IAWNews.com – Komisi Nasional Hak Asasi Manusia (Komnas HAM) mengungkap adanya penyalahgunaan wewenang yang dilakukan aparat penegak hukum dalam penanganan kasus hukum Aiptu Labora Sitorus (64), anggota Polres Raja Ampat, Papua Barat, yang divonis 15 tahun penjara atas dugaan illegal logging, penyelundupan BBM, dan pencucian uang. Dalam dokumen resmi hasil eksaminasi yang diterbitkan Desember 2015, Komnas HAM menyatakan bahwa penanganan kasus tersebut mencerminkan bentuk state crime atau kejahatan yang dilakukan oleh negara terhadap warga negaranya.
Dokumen eksaminasi disusun oleh Majelis Eksaminasi yang terdiri dari enam ahli hukum, diketuai oleh Prof.
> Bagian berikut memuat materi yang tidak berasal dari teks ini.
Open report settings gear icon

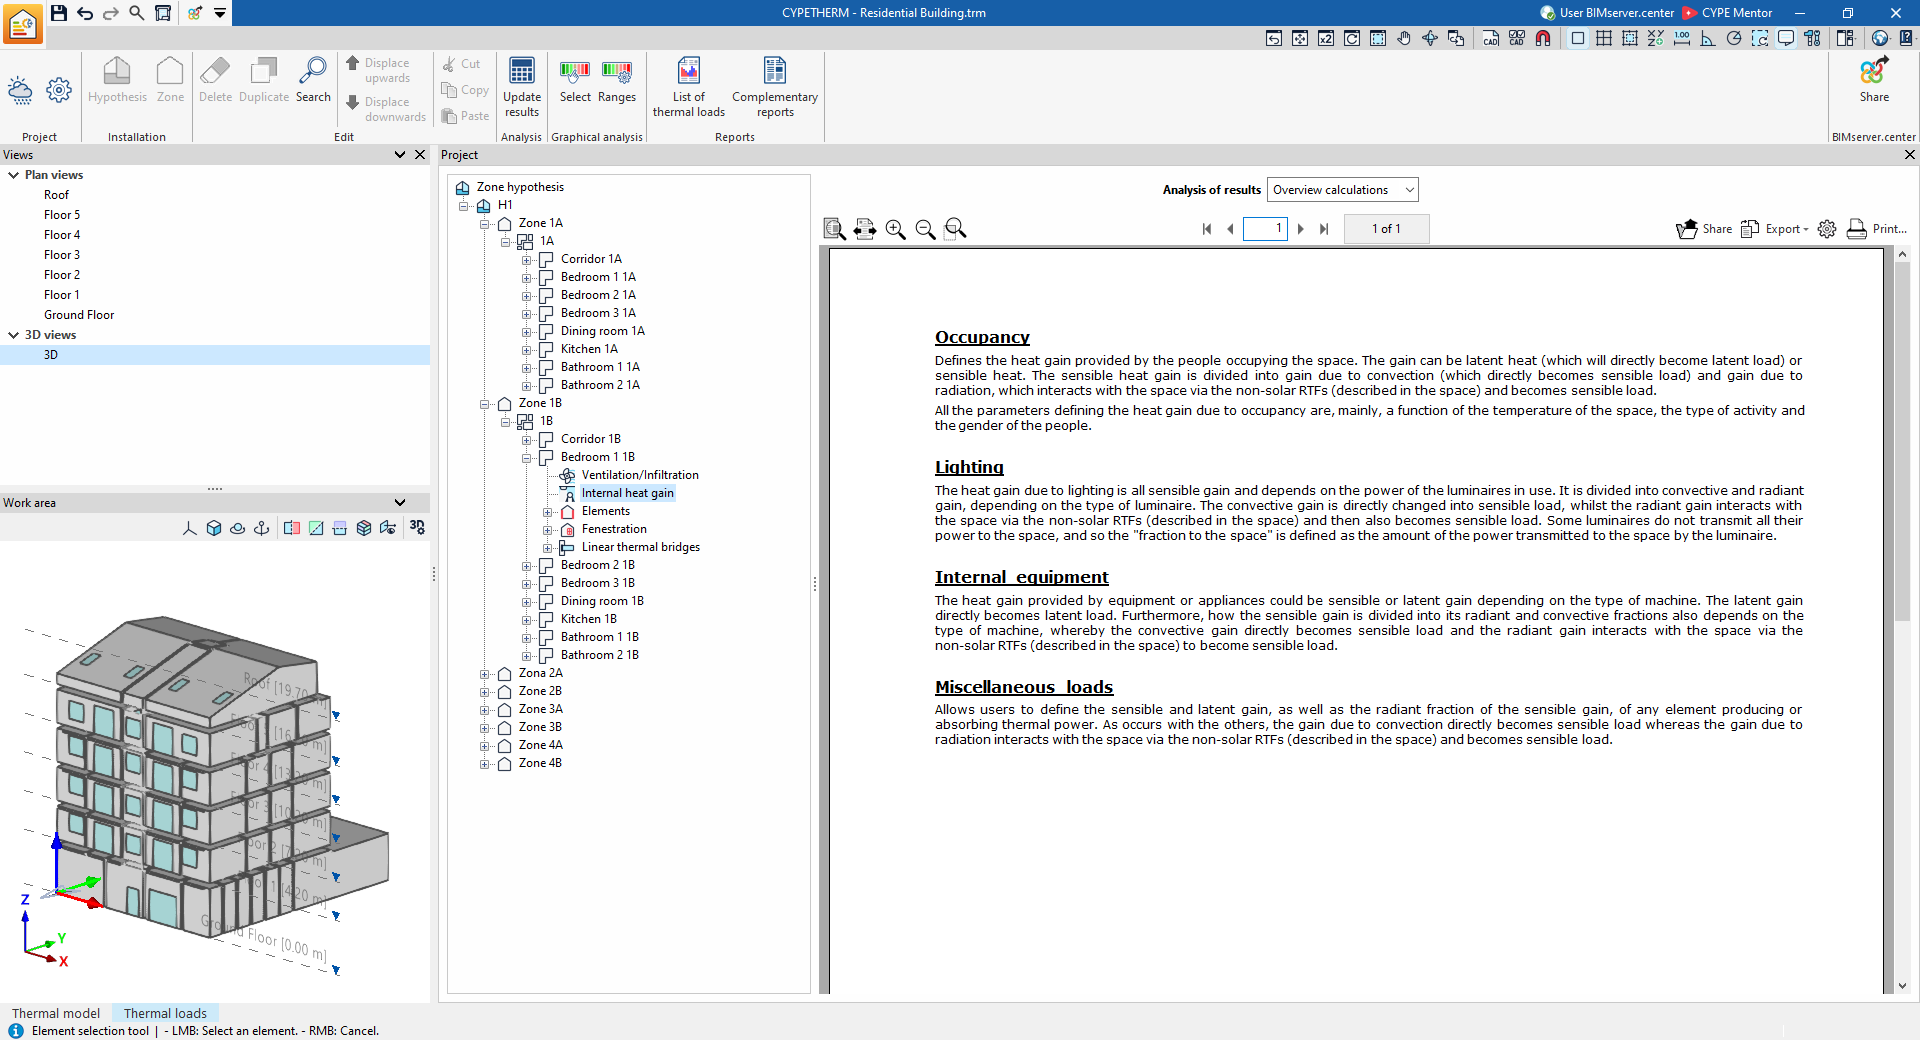click(1827, 229)

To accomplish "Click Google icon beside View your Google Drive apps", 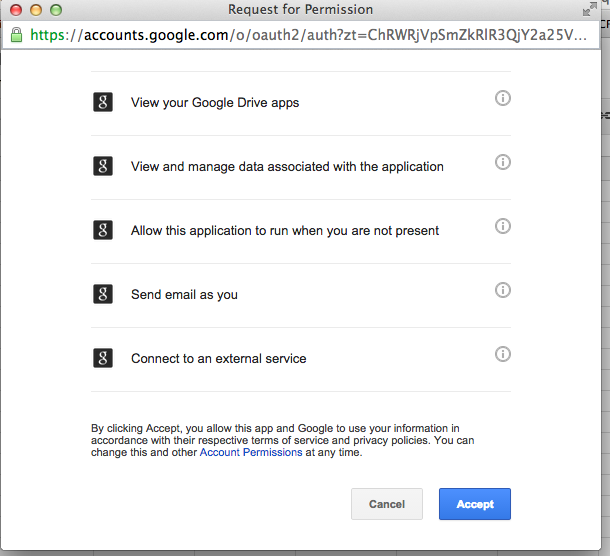I will pos(103,102).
Dr. I Nyoman Nurjaya, S.H., M.H. Komnas HAM menilai terjadi kesalahan fatal dalam penetapan subjek hukum oleh penyidik Polri, penuntutan oleh Kejaksaan, hingga pemidanaan oleh majelis hakim. Komnas HAM menyebut kesalahan tersebut sebagai error in persona.
“Kesalahan penegak hukum dari hulu ke hilir—penyidik, jaksa, hingga hakim—dalam menjatuhkan vonis terhadap Labora Sitorus, merupakan tindak pidana dalam ranah kriminologi yang dikategorikan sebagai state crime. Ini melanggar hak asasi Labora Sitorus sebagai warga negara Indonesia,” tulis Komnas HAM dalam dokumen eksaminasi tersebut.
Lebih lanjut, Komnas HAM menegaskan bahwa putusan Mahkamah Agung (MA) Nomor 1081 K/PID.SUS/2014 yang menghukum Labora Sitorus seharusnya batal demi hukum. Hal itu merujuk pada cacat hukum dalam amar putusan, sebagaimana diatur dalam Pasal 197 KUHAP.
Atas temuan tersebut, Komnas HAM merumuskan tiga rekomendasi strategis. Pertama, penegak hukum diminta melaksanakan tugas secara profesional dan proporsional sesuai kewenangan yang diatur dalam perundang-undangan, termasuk UU Kepolisian, UU Kejaksaan, UU Kekuasaan Kehakiman, serta UU Hak Asasi Manusia.
Kedua, Komnas HAM mendorong publikasi hasil eksaminasi ini melalui media massa dan media sosial untuk meningkatkan kesadaran hukum, sekaligus mencegah pengulangan pelanggaran hak asasi manusia di masa mendatang.
Ketiga, Komnas HAM merekomendasikan agar Labora Sitorus mengajukan upaya hukum Peninjauan Kembali (PK) ke Mahkamah Agung. Upaya ini diharapkan menjadi langkah korektif dalam sistem peradilan pidana serta mendorong pemulihan hak-haknya sebagai warga negara.
Temuan Komnas HAM kembali membangkitkan pertanyaan di benak masyarakat: siapa aktor utama di balik kriminalisasi Labora Sitorus? Sebagai pintu awal penegakan hukum, publik menyoroti peran pimpinan Polri saat itu sebagai pihak yang diduga menjadi promotor utama state crime ini.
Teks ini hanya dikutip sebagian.